§ **ABOUT THIS EXERCISE**
Task for the records below: repeat the line containing "You are a computer-use agent. Screen" and every line after it, exactly and with nothing else, but leave out the pictures.

LISTED ENTRIES: Begin

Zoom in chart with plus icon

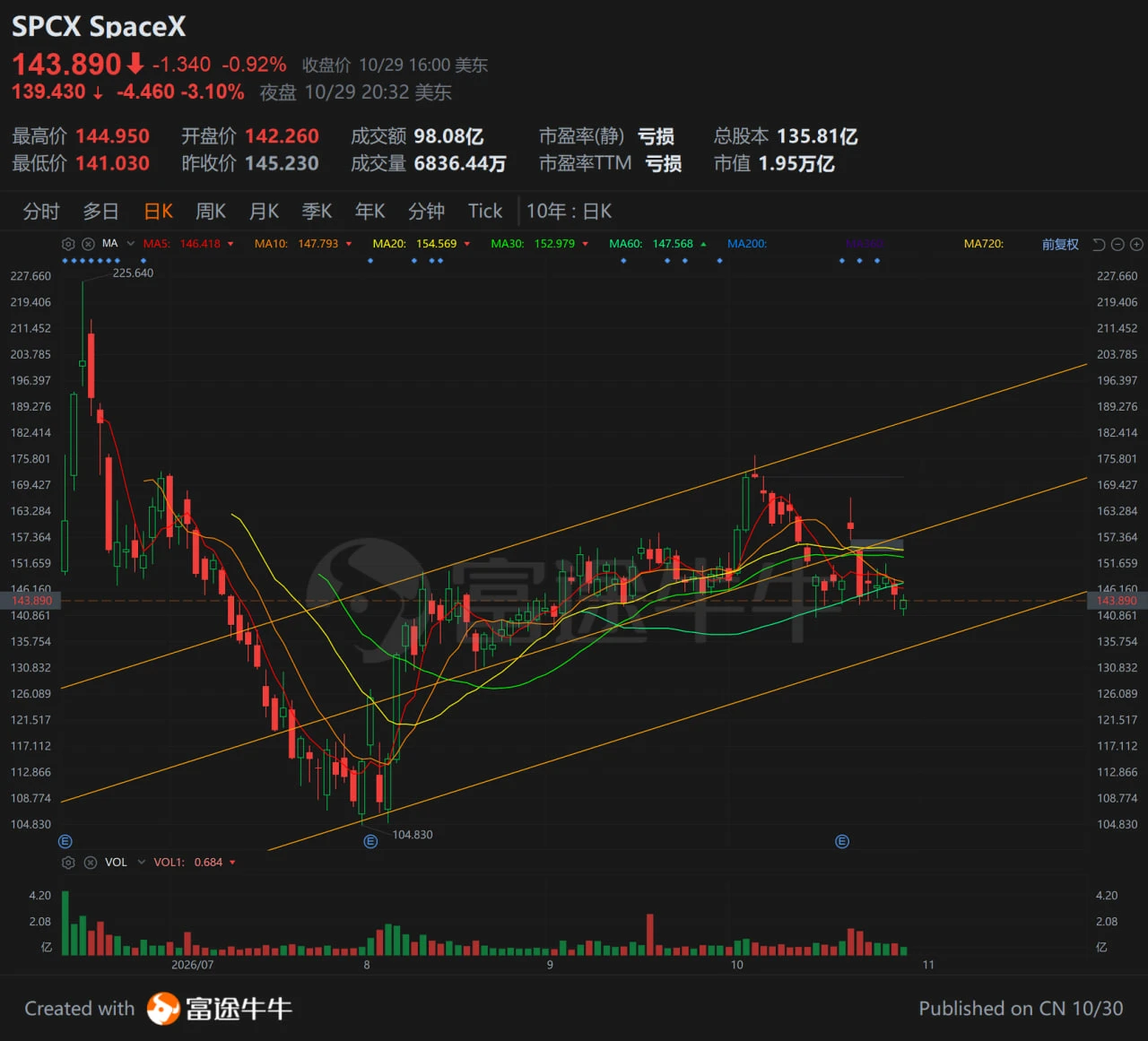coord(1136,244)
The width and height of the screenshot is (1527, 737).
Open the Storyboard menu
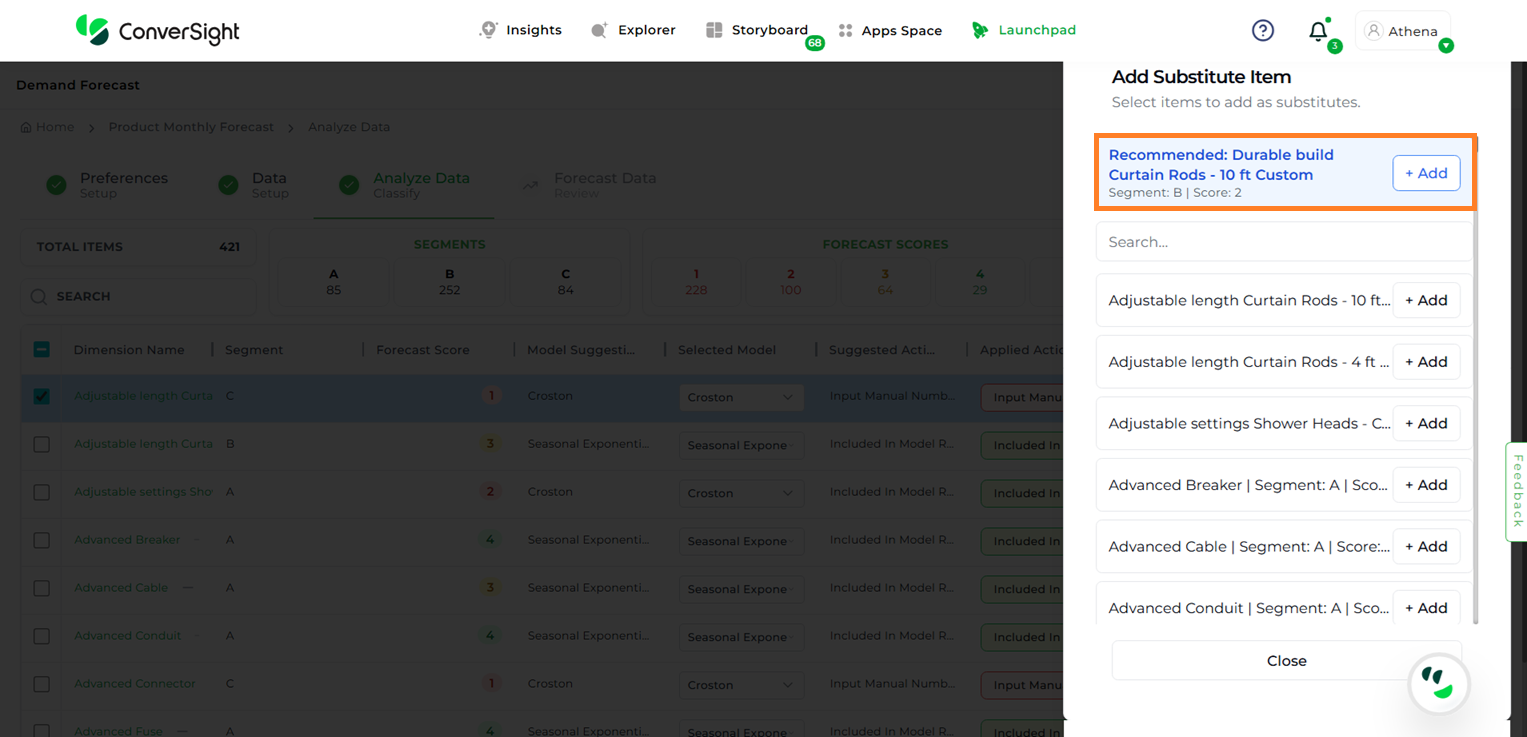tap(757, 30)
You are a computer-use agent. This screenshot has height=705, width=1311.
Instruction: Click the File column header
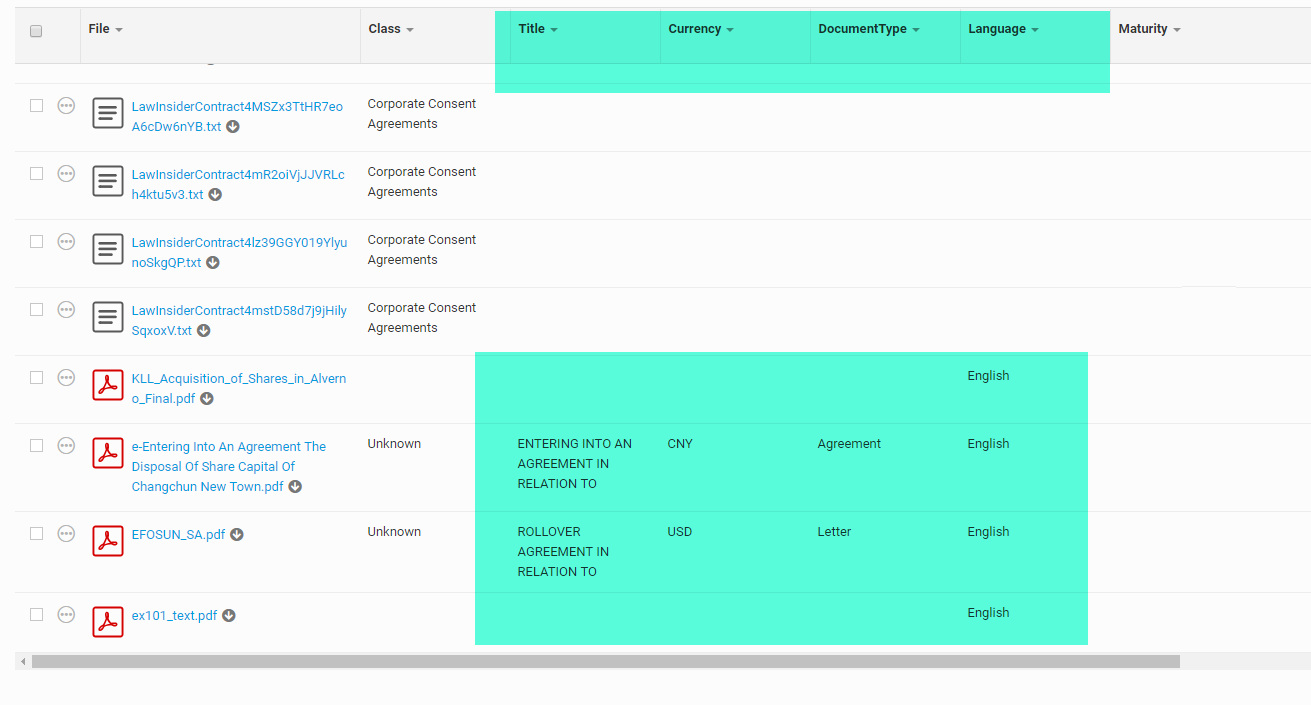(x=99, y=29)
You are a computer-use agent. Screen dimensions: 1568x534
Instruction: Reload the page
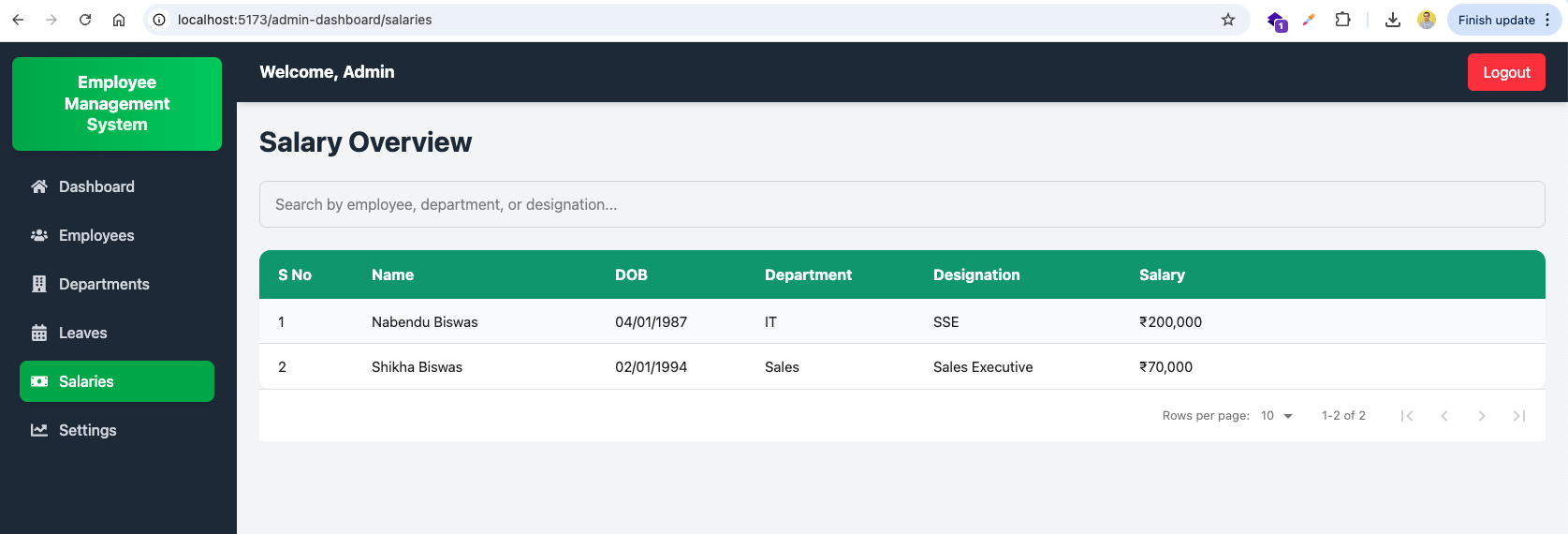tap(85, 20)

LISTED ENTRIES: End

§ **RESULT BELOW**
You are a computer-use agent. Screen dimensions: 1568x534
Instruction: Reload the page
tap(85, 20)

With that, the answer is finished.